▶ **What the exercise asks**
Set down, character for character, everything in the records below from the line holding "Task: Click the" down to the line holding "The width and", and no other line.

▶ **Source data**
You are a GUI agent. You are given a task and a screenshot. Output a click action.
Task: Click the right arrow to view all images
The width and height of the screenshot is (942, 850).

...

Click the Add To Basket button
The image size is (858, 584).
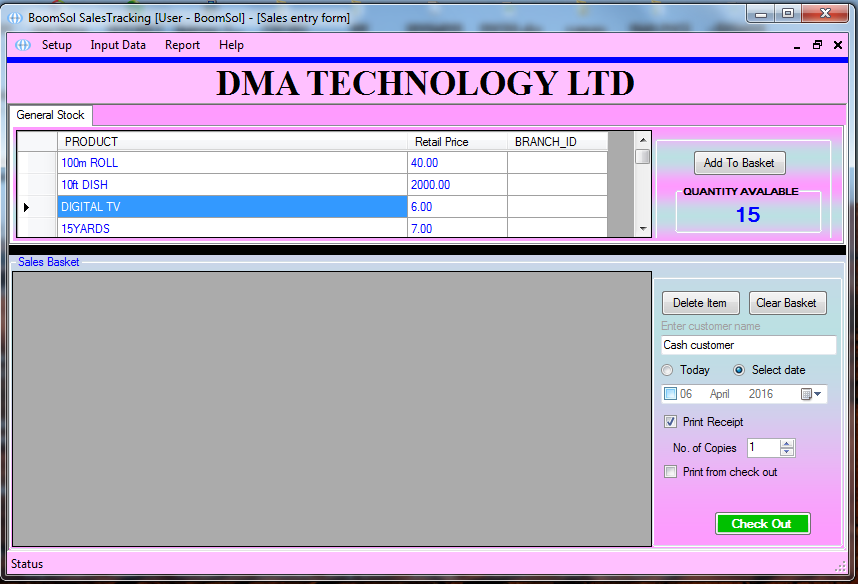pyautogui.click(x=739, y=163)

--

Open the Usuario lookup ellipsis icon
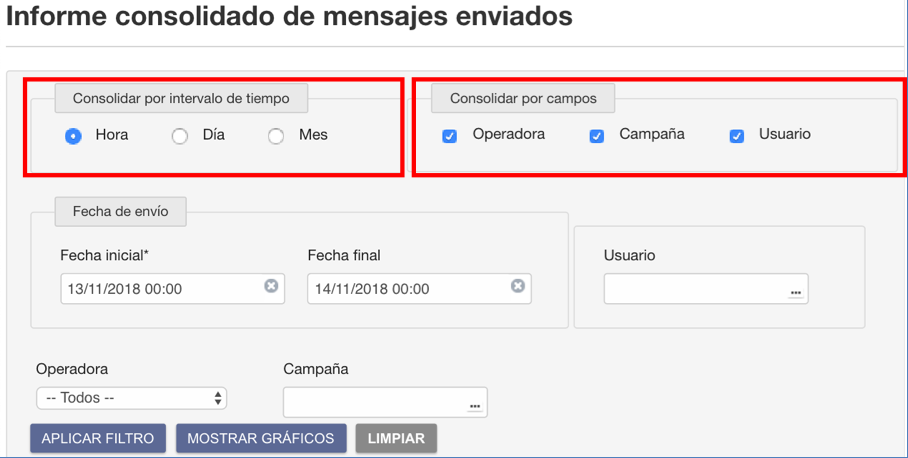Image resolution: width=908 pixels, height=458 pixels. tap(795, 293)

▶ **Written solution**
Task: Click the right arrow to view all images
The width and height of the screenshot is (942, 850).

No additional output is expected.